The lower plug looks like it's not firing properly......Mike


----------



## My Demeyes (Aug 2, 2010)

firemanmike2127 said:


> The lower plug looks like it's not firing properly......Mike


Thank you for the detailed reply. I bought this motor and boat, just for the motor, before I pulled it off the donor boat I had it running fairly good without doing much to it. The motor probably only has 100 hours or less on it. Knox marine did the last service on it in 2010, and the boat was last used in 2012. Prior to the 2010 service it sat for over 10 years. I am assuming it wasn't fogged before sitting as the owner passed, and his widow let it sit in the yard for many years. So the story goes. I have checked the synchronization of the carbs per the manual, but I don't have the test propeller to properly check timing. Nothing appears to have been moved from the factory settings as the orange thread sealer on the threaded rods all seems to be in its original position. I was thinking it just needed to be run to clean it out good, but haven't had it on the water yet. After the seafoam treatment it is draining some black residue from the exhaust.


----------



## Uncle Paul (Jul 10, 2004)

firemanmike2127 said:


> The lower plug looks like it's not firing properly......Mike


My Demeyes: your compression numbers look good but got a question about you plug picture, was the picture taken after the seafoam treatment before you ran the engine on the normal fuel mix. If it is you are looking at a false reading because the treatment will make the plugs look very dark and wet, in my experience with the seafoam treatment it will take some time running on good fuel and getting the engine good and hot before you can get a good plug reading. If the picture is after the treatment and

after some running time on good fuel the picture look like the upper plug has water on it(the small bead at 6 o’clock just below the center electrode)It also could be gas because it looks like its running way to rich. The bottom plug looks like that cylinder has no spark but it’s hard to see from a picture


----------



## Uncle Paul (Jul 10, 2004)

Uncle Paul said:


> My Demeyes: your compression numbers look good but got a question about you plug picture, was the picture taken after the seafoam treatment before you ran the engine on the normal fuel mix. If it is you are looking at a false reading because the treatment will make the plugs look very dark and wet, in my experience with the seafoam treatment it will take some time running on good fuel and getting the engine good and hot before you can get a good plug reading.
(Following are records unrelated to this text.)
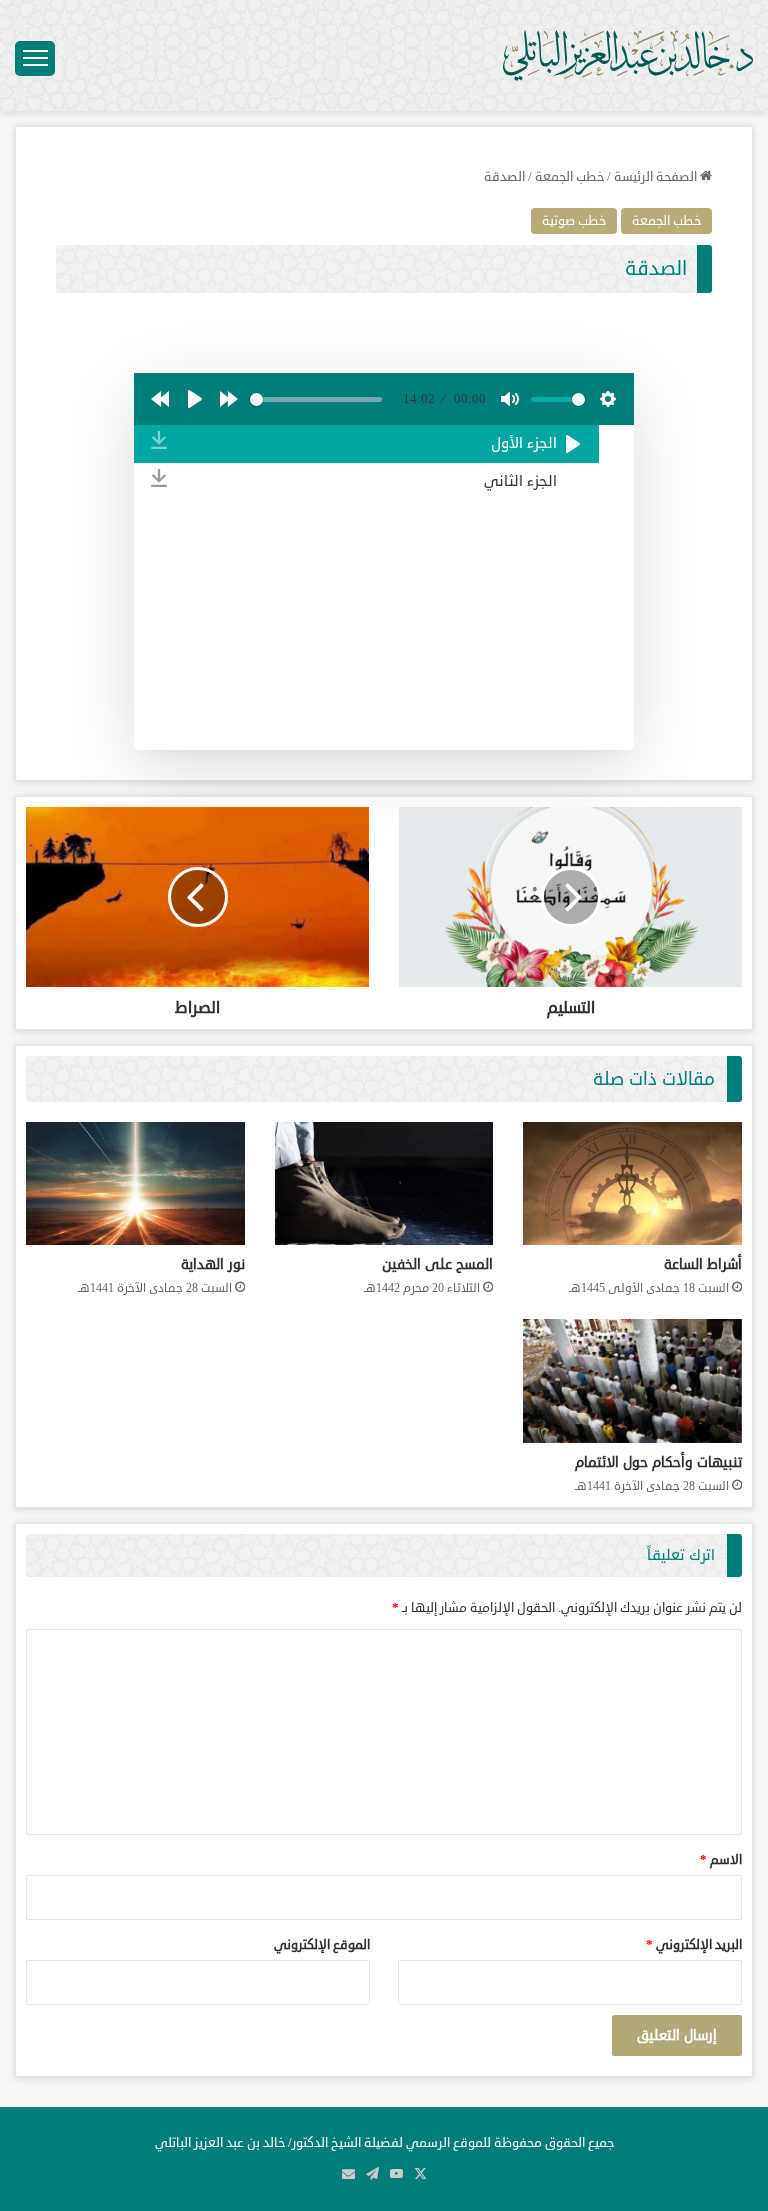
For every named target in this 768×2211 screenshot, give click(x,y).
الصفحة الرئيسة (657, 177)
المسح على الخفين (437, 1264)
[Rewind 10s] (160, 399)
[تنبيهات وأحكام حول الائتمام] (632, 1380)
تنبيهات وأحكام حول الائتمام (658, 1462)
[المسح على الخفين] (384, 1183)
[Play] (195, 399)
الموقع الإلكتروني (322, 1945)
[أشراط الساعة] (632, 1183)
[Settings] (608, 399)
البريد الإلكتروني (694, 1945)
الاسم (721, 1860)
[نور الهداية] (135, 1183)
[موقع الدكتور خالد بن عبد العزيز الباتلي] (628, 55)
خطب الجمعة (569, 177)
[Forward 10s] (229, 399)
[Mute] (510, 399)
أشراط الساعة (703, 1264)
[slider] (316, 399)
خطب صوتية (574, 221)
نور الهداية (213, 1264)
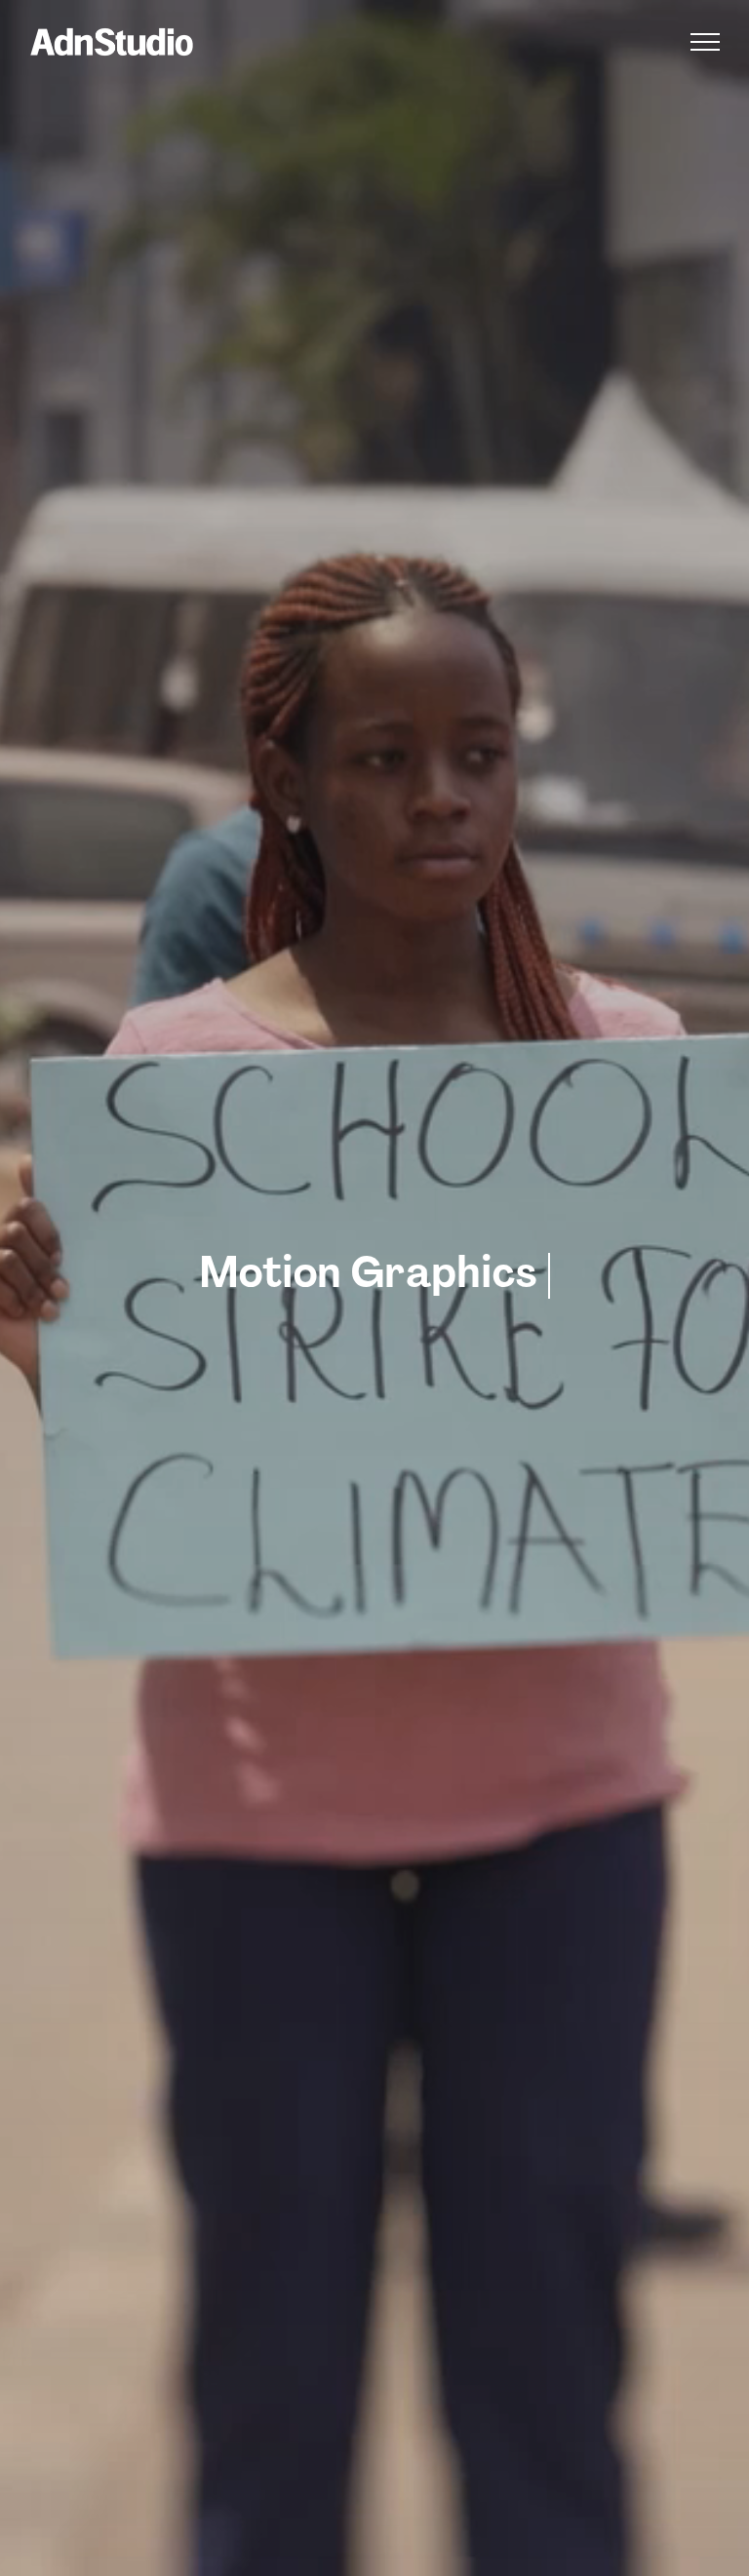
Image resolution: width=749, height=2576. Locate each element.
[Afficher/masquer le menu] (705, 42)
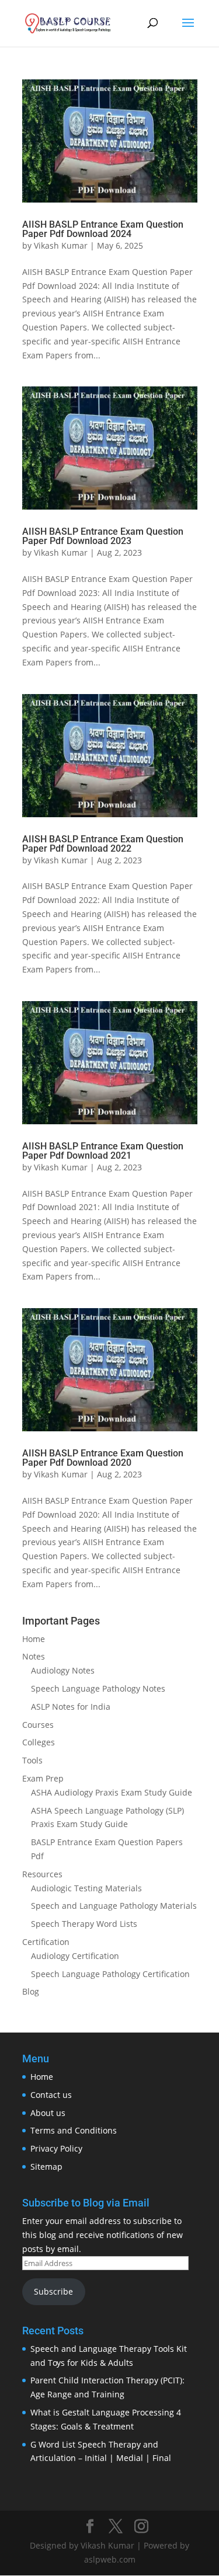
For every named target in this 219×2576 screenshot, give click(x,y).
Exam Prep (43, 1778)
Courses (38, 1724)
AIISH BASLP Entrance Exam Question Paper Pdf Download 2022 (102, 844)
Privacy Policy (56, 2148)
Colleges (38, 1742)
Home (33, 1638)
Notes (33, 1656)
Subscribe (53, 2291)
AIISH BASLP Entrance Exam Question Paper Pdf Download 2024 (102, 229)
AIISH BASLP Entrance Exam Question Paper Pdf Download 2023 (102, 536)
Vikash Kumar (61, 245)
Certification (45, 1941)
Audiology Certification (75, 1955)
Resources (42, 1874)
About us (47, 2112)
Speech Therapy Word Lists (84, 1923)
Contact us (51, 2094)
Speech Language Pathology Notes (98, 1688)
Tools (32, 1760)
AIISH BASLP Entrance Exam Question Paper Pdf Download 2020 (102, 1458)
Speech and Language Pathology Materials (114, 1905)
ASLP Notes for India (70, 1706)
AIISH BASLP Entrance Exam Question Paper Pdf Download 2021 (102, 1151)
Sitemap (46, 2166)
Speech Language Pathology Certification (110, 1973)
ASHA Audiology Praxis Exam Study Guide (111, 1792)
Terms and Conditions (73, 2130)
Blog (30, 1991)
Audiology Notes (63, 1670)
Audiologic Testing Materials (86, 1888)
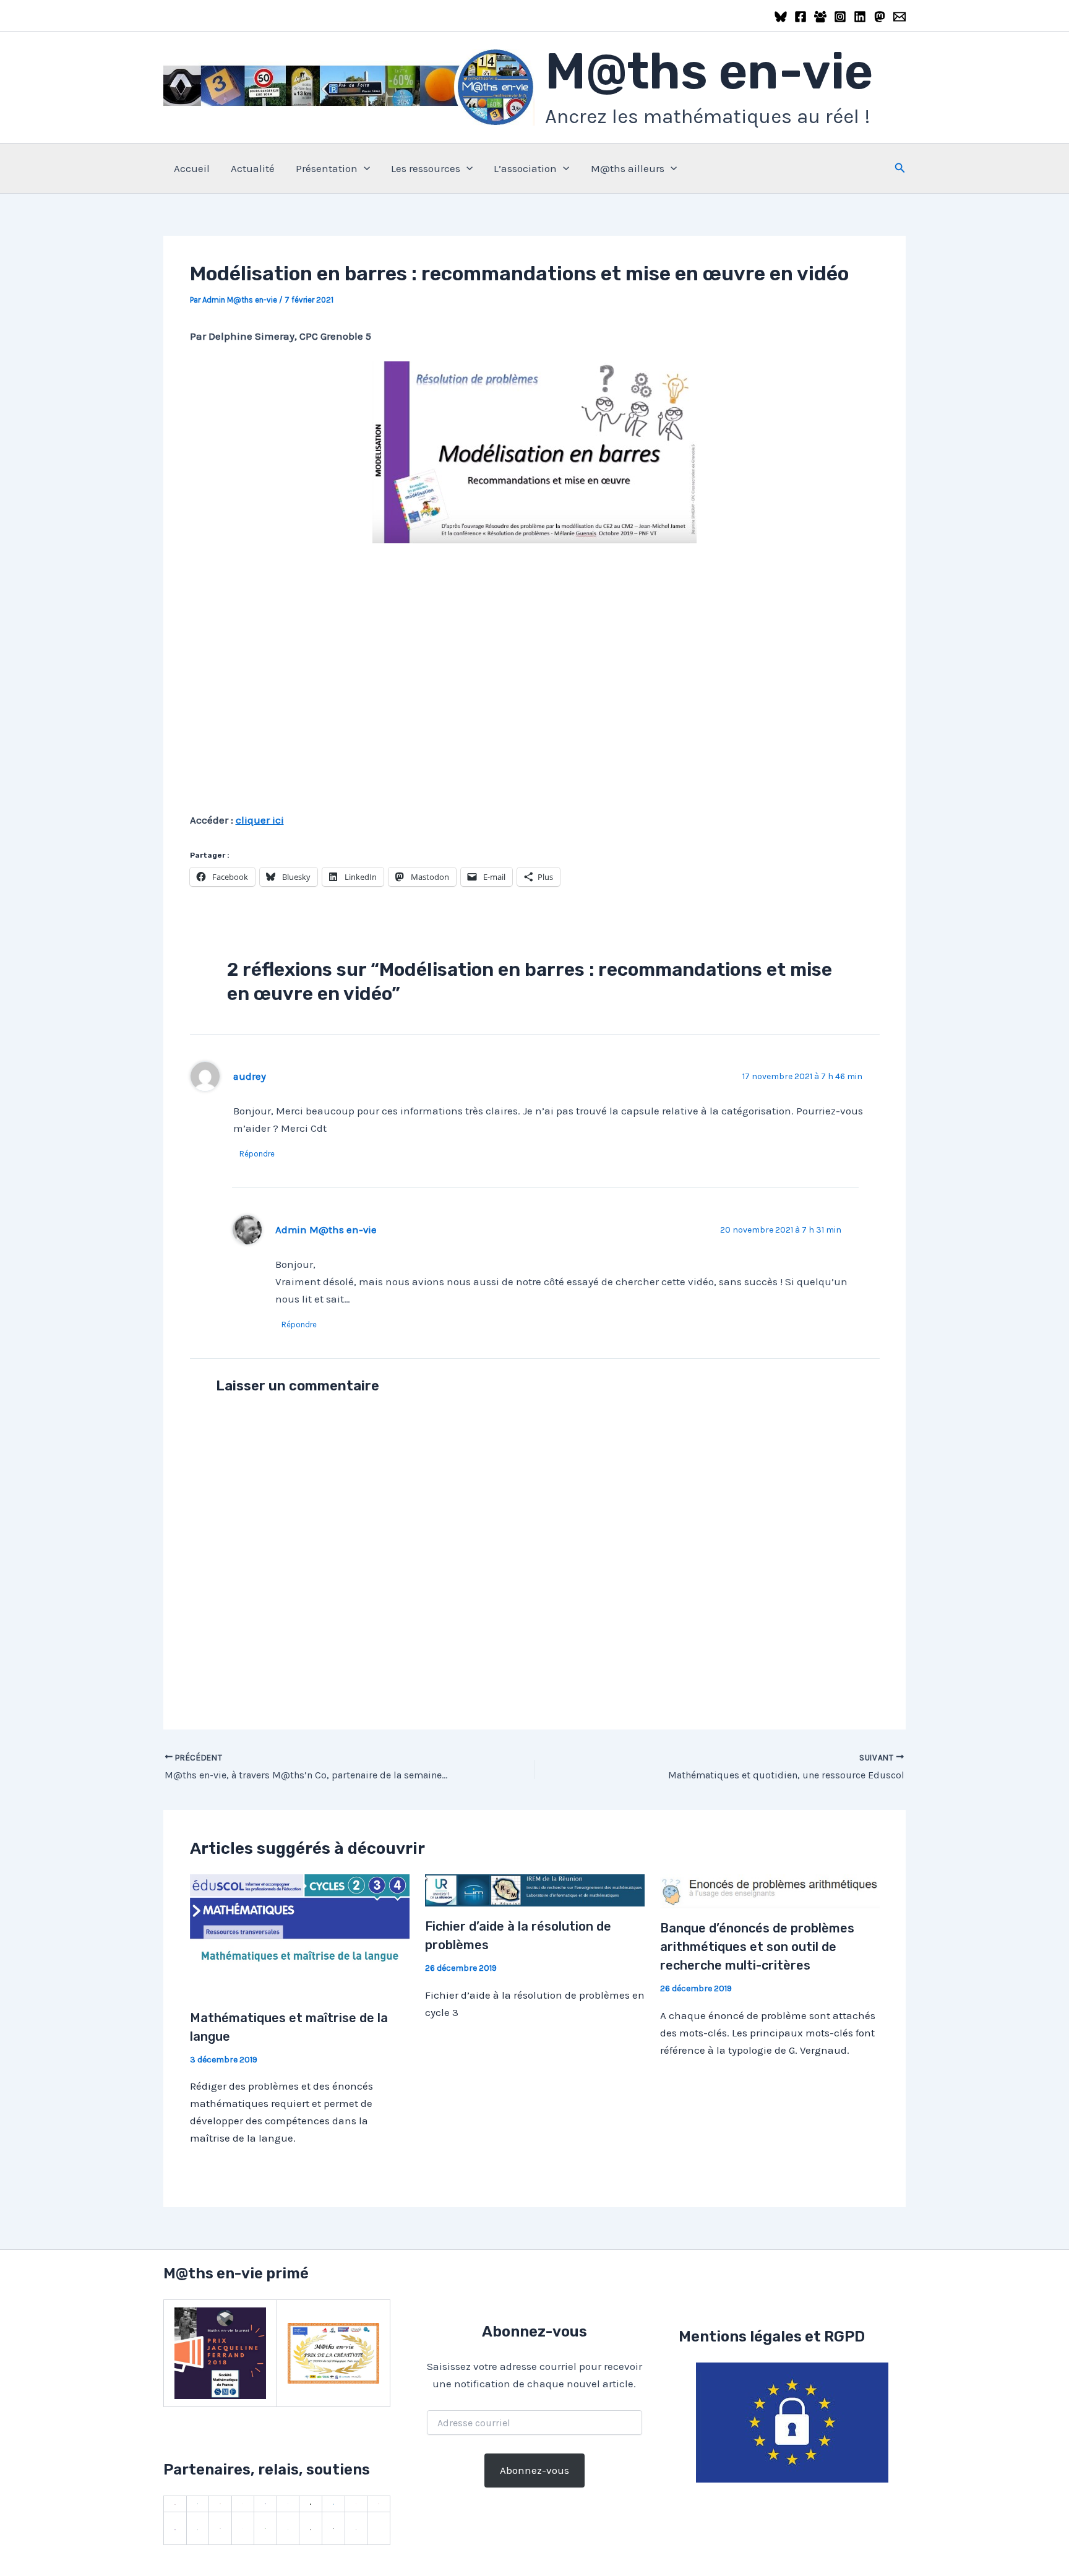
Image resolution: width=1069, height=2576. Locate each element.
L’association (525, 168)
If the picture is after the treatment and
> 
> after some running time on good fuel the picture look like the upper plug has water on it(the small bead at 6 o’clock just below the center electrode)It also could be gas because it looks like its running way to rich. The bottom plug looks like that cylinder has no spark but it’s hard to see from a picture


 Mr Demeyes just read your last posting about dripping seafoam an because I’m not sure if you have ever done the seafoam treatment a suggestion You need the run the engine hard after the treatment to blow all of the loosened crap out of the engine if its dripping it’s still inside the engine and you won’t get a good plug reading


----------



## My Demeyes (Aug 2, 2010)

Well, after much head scratching, I pulled the carbs again to find the idle circuit feeder tube was completely blocked in the cylinder with the clean plug. I think that's the problem. I'll try it again tomorrow. I got to test every ignition component on it just for fun, lol.


----------



## My Demeyes (Aug 2, 2010)

Got it running fairly smooth at idle, it still has a little burp once in a while at idle. I'm hoping to put it on the water Saturday to blow out the cobwebs. I have a kicker as a backup if I need it to get back in. Probably go out of catawba or mazuriks Saturday morning.


----------